Over a year after Full House creator Jeff Franklin was ousted from Netflix's Fuller House following reports of "verbal abuse" and sexual misconduct, a new court filing reveals specific accusations made against the veteran TV producer.
According to The Hollywood Reporter, Warner Bros. launched an investigation into Franklin as early as 2016 over the concerns about equal treatment for male and female writers. Among them were Franklin's handling of pregnancy-related requests for time off to attend doctor appointments.
Warner Bros. reportedly launched a second investigation into Franklin in November 2017, with the producer accused of creating a toxic work environment. He had reportedly boosted about weekend orgies and insisted that female writers bring bikinis with them while visiting his home.

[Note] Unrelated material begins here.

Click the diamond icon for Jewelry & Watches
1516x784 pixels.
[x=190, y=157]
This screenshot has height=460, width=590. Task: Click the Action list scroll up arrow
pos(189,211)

He's also reportedly accused of complaining about having to hire women and people of color as directors, apparently claiming that female directors are "all the same."
Referring to one female staffer, Franklin allegedly suggested that "she is probably going to be pregnant next season," which was followed by a "wish" that he could "make all the women on my staff get hysterectomies." He is also reported to have described one underage girl on set as "one nose job away from a good f—."
What's more is that the allegations against Franklin pre-date the #MeToo movement, thus nullifying his legal team's argument that successor Bryan Behar was being opportunistic.
In March 2018, soon after he was fired from Fuller House as well as stripped of his overall deal with Warner Bros., Franklin said he was "heartbroken" to be leaving the series. "Creating and running Full House and Fuller House has been the greatest joy. I wish the cast, my second family for over 30 years, continued success."
Since his firing, he has filed a lawsuit against new Fuller House co-showrunner Bryan Behar, clawing that Behar conspired to get him thrown off the Netflix spinoff.0comments
Behar and Steve Baldiskoski were appointed as co-showrunners following Franklin's exit. Both men had been executive producers on the series since its debut in 2016.